■ **What this exercise asks**
1) Name every professional credential or degree that the text on mental health and AI lists after the names of the two interview participants.
2) Rewrite everything from "In a thought-provoking" down to "of Dr. Jha." in the text on mental health and AI, substituting "transform" for "rescue".

■ **Text provided**
--*--

The Intersection of Mental Health and AI
Most articles would begin with alarming statistics, discussing the recently updated global burden of disease and calculated years of life lost (YLL) for mental health disorders published in The Lancet in Jan 2022. As professionals, we are already aware of and deeply entrenched in the worsening mental health crisis so we will skip right to the solution.
In a thought-provoking interview about Artificial Intelligence in Mental Health,
Donald J. Parker, LCSW, President & CEO of Behavioral Health Care Transformation Services for Hackensack Meridian Health Carrier Clinic, and
Dr. Niraj Jha, Ph.D., MS, B Tech, Professor of Electrical and Computer Engineering at Princeton University,
candidly discuss how AI will rescue mental health in NeuTigers AI Talk Series.
The time is now to shift from placating symptoms to “keeping people well,” in the words of Dr. Jha.

--*--

■ **Provided information**
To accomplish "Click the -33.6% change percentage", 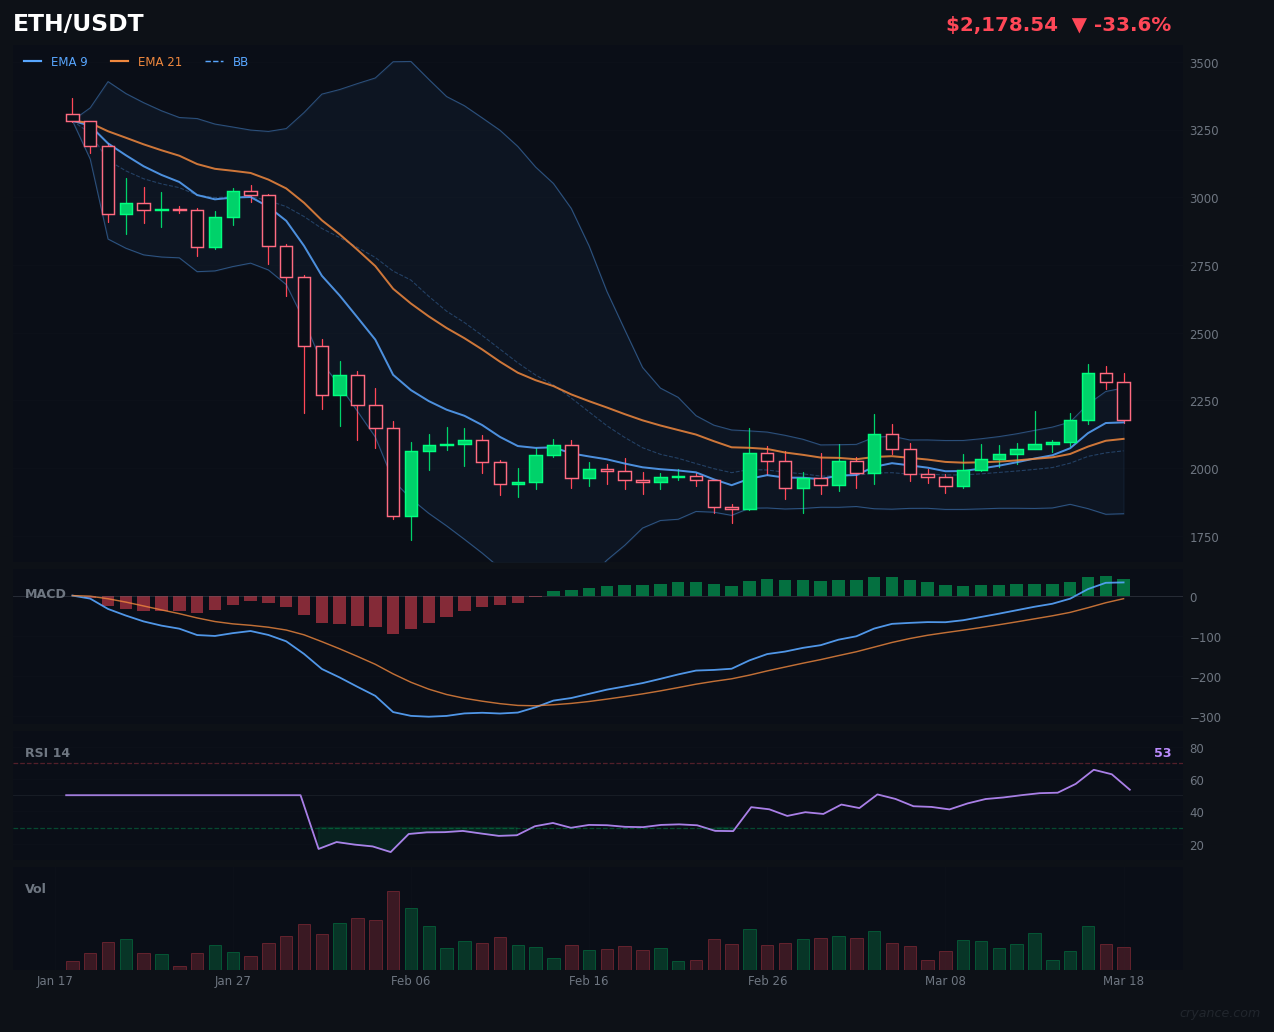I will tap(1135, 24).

--*--

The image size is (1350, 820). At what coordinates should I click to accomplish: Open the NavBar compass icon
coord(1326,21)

--*--

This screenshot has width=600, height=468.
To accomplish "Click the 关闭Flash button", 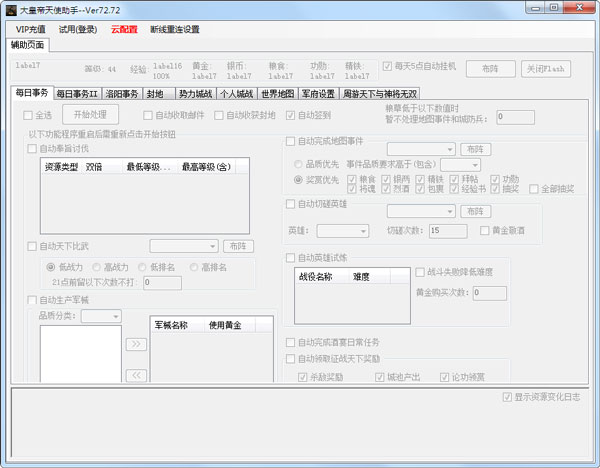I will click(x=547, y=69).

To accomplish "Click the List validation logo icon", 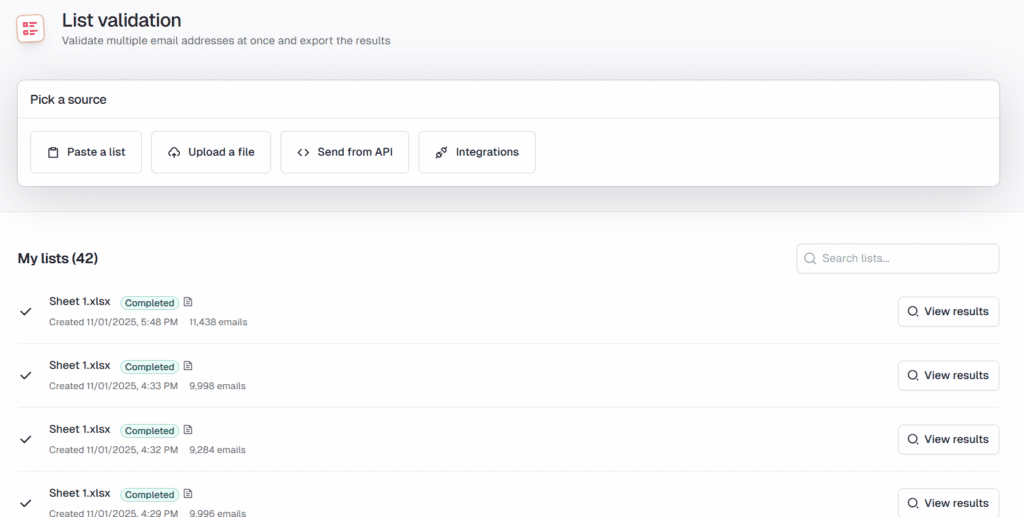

--*--

■ **Task-by-task results**
1) LCSW, Ph.D., MS, B Tech

2)
In a thought-provoking interview about Artificial Intelligence in Mental Health,
Donald J. Parker, LCSW, President & CEO of Behavioral Health Care Transformation Services for Hackensack Meridian Health Carrier Clinic, and
Dr. Niraj Jha, Ph.D., MS, B Tech, Professor of Electrical and Computer Engineering at Princeton University,
candidly discuss how AI will transform mental health in NeuTigers AI Talk Series.
The time is now to shift from placating symptoms to “keeping people well,” in the words of Dr. Jha.